Mich interessiert konkret: Wie ist das Trainer-zu-Spieler-Verhältnis? Wird individuell nach Level gruppiert oder schmeißt man einfach alle zusammen? Und sind die 400-600 EUR für eine Woche realistisch oder eher Einstiegspreis ohne alles?

vor 3 Monaten #1

Sanchez-Casal hat einen soliden Ruf, aber die sind primär auf Tennis ausgerichtet – Padel ist da eher Beiwerk. Wenn du wirklich Padel-fokussiert trainieren willst, würde ich eher Richtung Madrid oder Marbella schauen. World Padel Center in Madrid zum Beispiel.

vor 3 Monaten #2

400-600 EUR ist definitiv der Einstiegspreis ohne alles. Rechne mit Unterkunft, Transfer und Platzbuchungen außerhalb der Kurszeiten eher mit dem Doppelten. Wer das vorher nicht einkalkuliert, wundert sich dann vor Ort.

vor 3 Monaten #3

Ich war letzten Herbst zwei Wochen in Marbella, nicht in einer formalen Akademie, sondern bei einem kleineren privaten Coach der über Instagram buchbar war. Ehrlich gesagt war das intensiver und individueller als alles was ich von Akademie-Erfahrungen meiner Bekannten gehört habe. Manchmal sind die kleinen Anbieter besser.

vor 3 Monaten #4

World Padel Center kenne ich vom Namen, aber deren Akademie-Programm für Erwachsene ist mir nicht geläufig. Hast du da einen konkreten Link oder Kontakt? Die Webseite ist bei denen etwas unübersichtlich.

vor 3 Monaten #5

Schreib die einfach direkt an. Die haben Ansprechpartner die auf Englisch kommunizieren, und die Preise on request sind meistens verhandelbarer als auf der Website angegeben – vor allem wenn du als Gruppe kommst.

vor 3 Monaten #6

Gruppe ist der entscheidende Punkt. Alleine in eine Akademie zu gehen ist teuer und sozial etwas merkwürdig. Zu viert oder sechst rechnet sich das deutlich besser, und ihr habt garantiert ein Level-Match untereinander.

vor 3 Monaten #7

Ich frage mich ob solche Akademien auch für Anfänger sinnvoll sind oder ob man da eher Zeitverschwendung für Coach und Teilnehmer ist. Bin seit acht Monaten dabei, noch sehr lückenhaft in der Technik.

vor 3 Monaten #8

Kommt auf die Akademie an. Gute Anbieter haben explizite Beginner-Camps, da wird nicht gemischt. Aber ich würde dir mit acht Monaten noch kein Spanien-Camp empfehlen – ein intensives Wochenende in Deutschland bei einem guten Trainer bringt dir in dem Stadium mehr, weil du die Grundlagen noch nicht gefestigt hast.

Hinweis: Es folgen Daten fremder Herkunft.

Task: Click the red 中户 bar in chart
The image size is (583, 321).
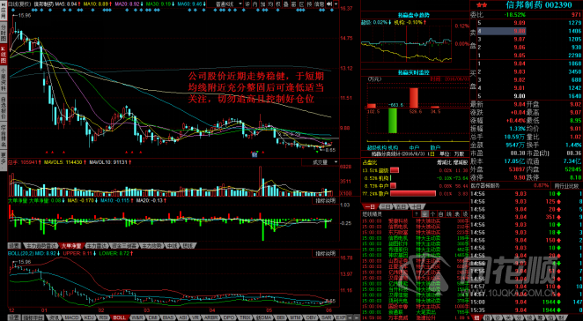Action: [x=414, y=98]
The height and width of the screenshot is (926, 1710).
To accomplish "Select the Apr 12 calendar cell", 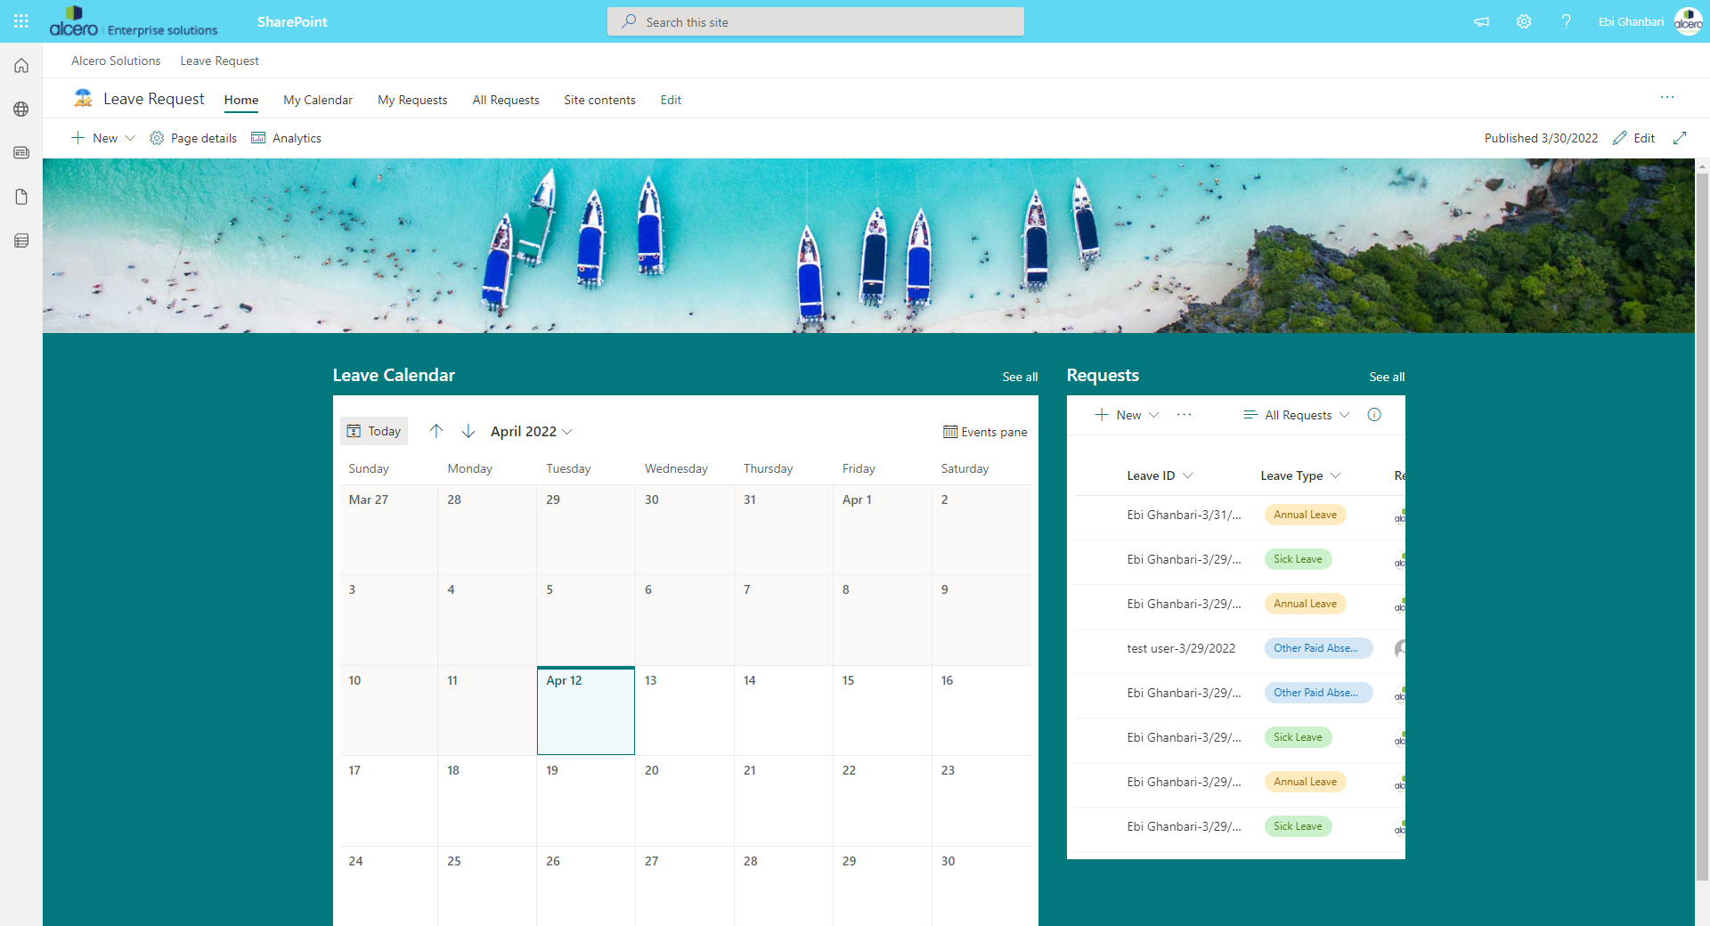I will coord(586,712).
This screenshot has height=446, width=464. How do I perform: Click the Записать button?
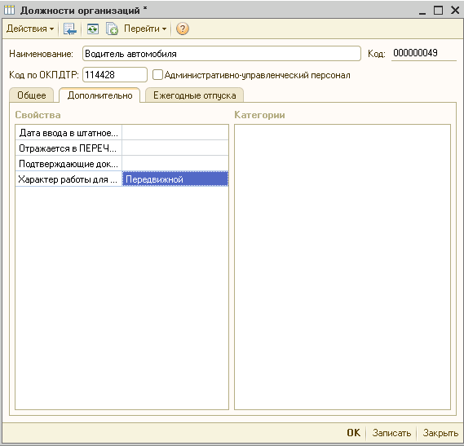[x=391, y=433]
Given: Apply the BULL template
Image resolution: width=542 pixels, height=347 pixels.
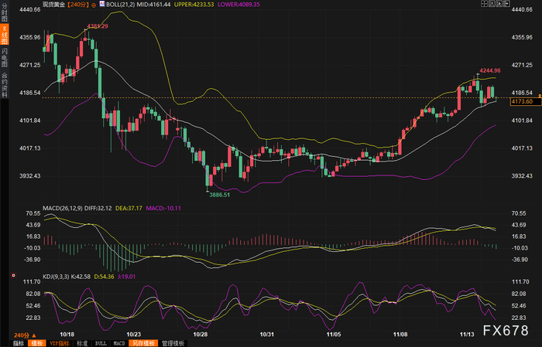Looking at the screenshot, I should pos(101,343).
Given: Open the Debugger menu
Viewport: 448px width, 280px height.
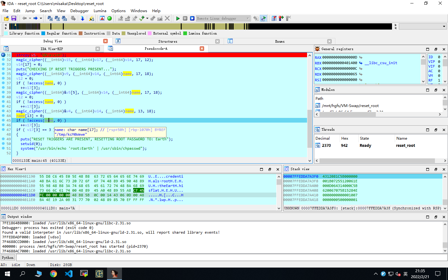Looking at the screenshot, I should click(79, 11).
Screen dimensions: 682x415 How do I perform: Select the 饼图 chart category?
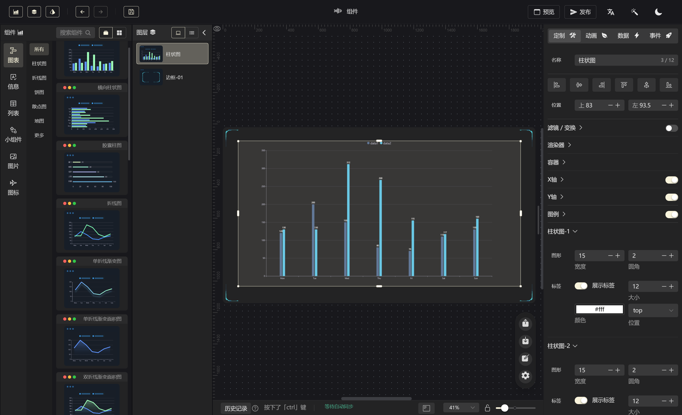tap(39, 92)
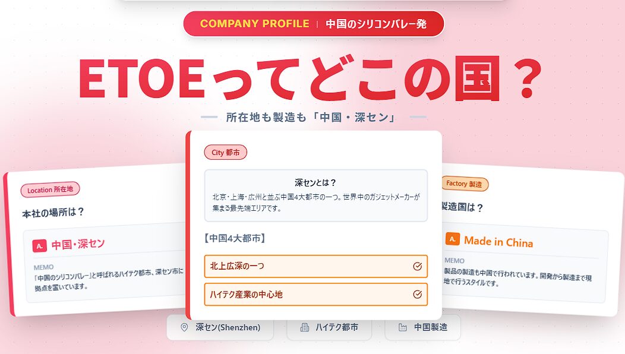This screenshot has width=625, height=354.
Task: Click the checkmark circle beside 北上広深の一つ
Action: coord(419,266)
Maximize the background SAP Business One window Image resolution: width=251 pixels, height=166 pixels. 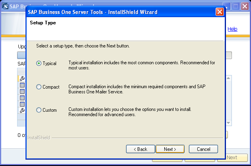coord(235,6)
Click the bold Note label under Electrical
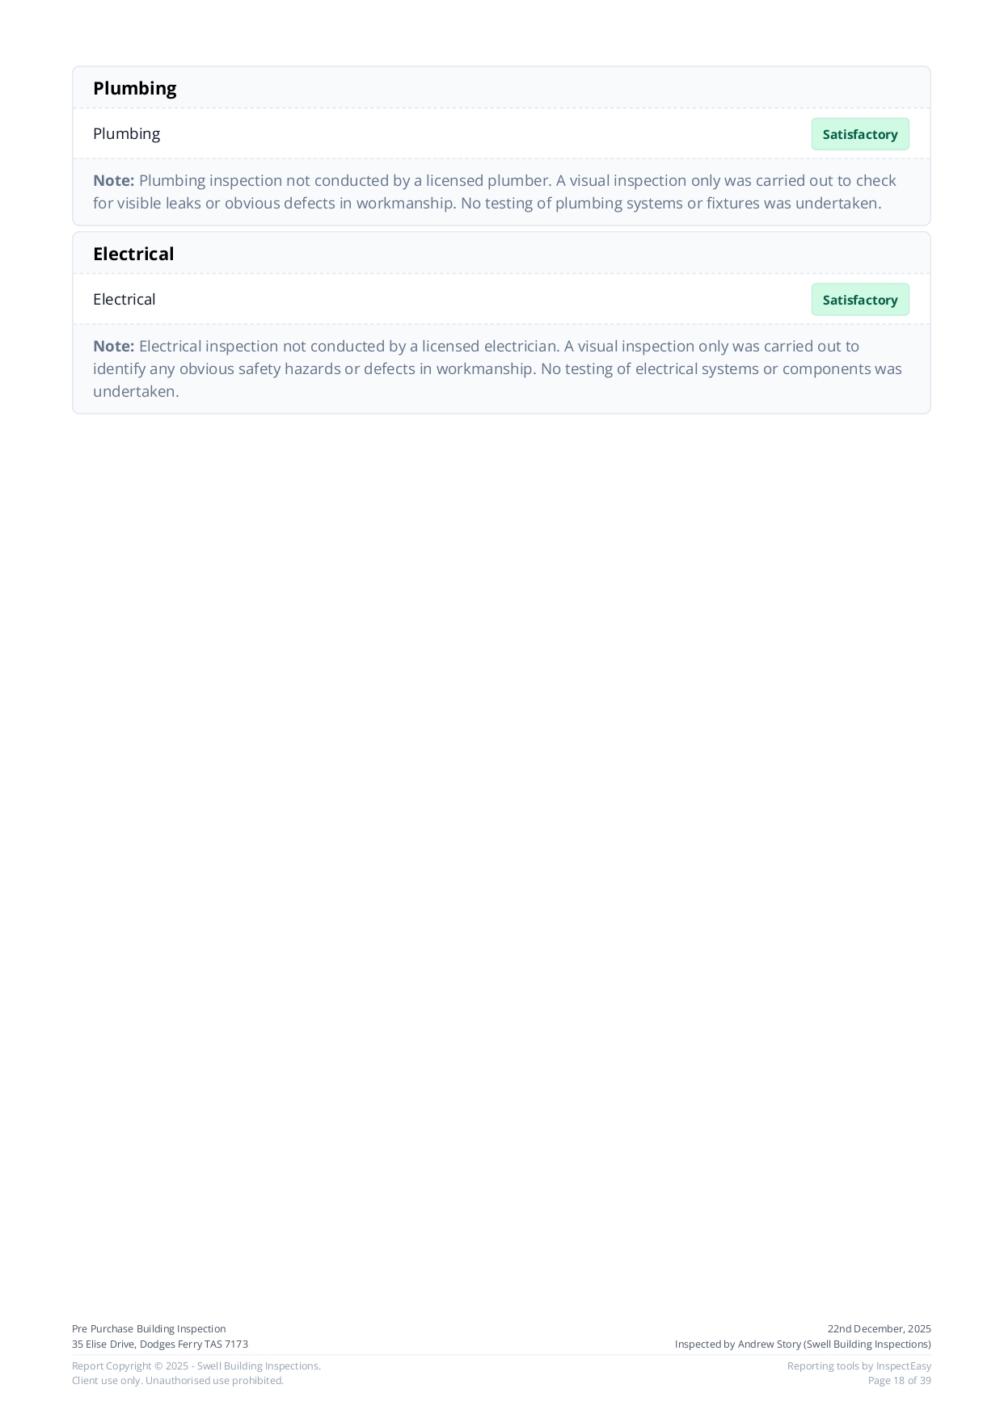This screenshot has height=1418, width=1004. [x=113, y=346]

Das ist keine Kritik, nur Realismus.

vor 3 Monaten #9

Sehe ich anders. Manchmal bringt ein Umfeld mit wirklich hohem Niveau einen als Anfänger schneller voran als gedacht. Hängt stark von der eigenen Bereitschaft ab, sich auch mal zu blamieren.

vor 3 Monaten #10

Stimmt schon, aber nur wenn der Coach das auch strukturiert begleitet. In einer Gruppe wo drei Leute Worldclass spielen und einer tapsig am Netz steht, lernt der eine nicht – der stört.